Grace and Peace to you this morning. Grace and Peace.

We have all heard or said at some time, “We need to think outside the box.” The problem with thinking outside the box is that to do so, you have to leave the box. As Boyd Carter used to say, the instructions for getting out of the box are clearly printed. On the outside.

We all have boxes: categories by which we make meaning of our world, boundaries of our comfort zone, inherited and learned meanings and understandings of life, ways of making sense of it all. And a lot of energy is spent defending and shoring up these boxes. Without them, life teeters on the brink of chaos, the way we understand the world is in jeopardy, our own purpose feels broken. But living in our own boxes is not the abundant life to which Jesus came to deliver us.

This reading about Abram is early in the story. We have the benefit of knowing what is coming: promises of children; new names: Abraham and Sarah; a new way of God being with humanity; the beginning of covenant.

The beginning is a simple command: “Go.”

Go from your country and your kindred
and your father’s house to the land
that I will show you.

▸ Part of a data file

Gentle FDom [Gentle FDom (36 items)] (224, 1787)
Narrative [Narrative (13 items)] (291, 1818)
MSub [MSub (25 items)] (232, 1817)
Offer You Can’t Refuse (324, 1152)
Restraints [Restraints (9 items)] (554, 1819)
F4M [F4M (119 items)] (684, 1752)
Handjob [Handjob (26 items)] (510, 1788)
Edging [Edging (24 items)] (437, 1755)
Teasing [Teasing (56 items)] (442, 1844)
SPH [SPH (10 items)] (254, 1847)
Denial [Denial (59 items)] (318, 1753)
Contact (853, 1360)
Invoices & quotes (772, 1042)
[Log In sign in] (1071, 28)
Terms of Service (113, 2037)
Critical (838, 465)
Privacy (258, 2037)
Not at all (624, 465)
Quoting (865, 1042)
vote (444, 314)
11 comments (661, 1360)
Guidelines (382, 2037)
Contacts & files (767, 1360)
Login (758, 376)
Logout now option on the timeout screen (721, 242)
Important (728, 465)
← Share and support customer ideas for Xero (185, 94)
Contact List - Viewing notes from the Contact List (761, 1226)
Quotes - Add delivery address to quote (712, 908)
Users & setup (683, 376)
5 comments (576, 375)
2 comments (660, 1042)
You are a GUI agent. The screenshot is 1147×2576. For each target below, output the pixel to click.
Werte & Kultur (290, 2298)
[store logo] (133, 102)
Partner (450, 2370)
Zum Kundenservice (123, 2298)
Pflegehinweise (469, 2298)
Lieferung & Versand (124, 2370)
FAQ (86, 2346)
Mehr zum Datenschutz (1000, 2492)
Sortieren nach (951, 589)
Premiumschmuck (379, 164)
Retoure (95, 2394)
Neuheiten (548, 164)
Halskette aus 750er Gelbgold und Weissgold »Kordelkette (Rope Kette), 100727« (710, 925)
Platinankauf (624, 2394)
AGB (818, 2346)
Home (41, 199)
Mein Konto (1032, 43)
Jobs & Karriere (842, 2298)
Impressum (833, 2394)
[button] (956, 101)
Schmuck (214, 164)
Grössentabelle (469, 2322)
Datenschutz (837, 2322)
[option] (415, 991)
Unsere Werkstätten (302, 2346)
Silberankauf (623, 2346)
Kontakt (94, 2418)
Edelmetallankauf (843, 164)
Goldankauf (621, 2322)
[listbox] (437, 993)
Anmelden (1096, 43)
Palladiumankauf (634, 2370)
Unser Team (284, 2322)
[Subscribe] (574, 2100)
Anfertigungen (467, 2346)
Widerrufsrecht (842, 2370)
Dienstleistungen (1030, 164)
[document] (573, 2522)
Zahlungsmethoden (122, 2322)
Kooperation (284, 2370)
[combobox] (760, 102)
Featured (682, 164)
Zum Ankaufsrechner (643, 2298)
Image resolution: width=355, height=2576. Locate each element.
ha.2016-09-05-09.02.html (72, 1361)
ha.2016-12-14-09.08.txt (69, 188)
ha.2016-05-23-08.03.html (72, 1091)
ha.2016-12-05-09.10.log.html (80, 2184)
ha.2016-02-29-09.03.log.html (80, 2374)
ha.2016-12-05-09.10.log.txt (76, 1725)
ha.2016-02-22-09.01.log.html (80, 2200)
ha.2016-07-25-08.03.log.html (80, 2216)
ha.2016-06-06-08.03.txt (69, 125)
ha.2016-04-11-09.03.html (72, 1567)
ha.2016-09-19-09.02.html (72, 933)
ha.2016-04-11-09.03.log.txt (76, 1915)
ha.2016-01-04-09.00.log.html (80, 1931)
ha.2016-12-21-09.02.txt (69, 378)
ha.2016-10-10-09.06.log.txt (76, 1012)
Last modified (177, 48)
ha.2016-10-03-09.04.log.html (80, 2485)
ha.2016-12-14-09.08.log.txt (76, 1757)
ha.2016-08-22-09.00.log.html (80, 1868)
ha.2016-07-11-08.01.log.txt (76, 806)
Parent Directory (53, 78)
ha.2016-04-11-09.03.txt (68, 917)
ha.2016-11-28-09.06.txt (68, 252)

▸ Work instructions
Print the passage of the sermon between "This reading about" and "will show you.", inclusive. Work only from the sermon.

▸ The completed task
This reading about Abram is early in the story. We have the benefit of knowing what is coming: promises of children; new names: Abraham and Sarah; a new way of God being with humanity; the beginning of covenant.

The beginning is a simple command: “Go.”

Go from your country and your kindred
and your father’s house to the land
that I will show you.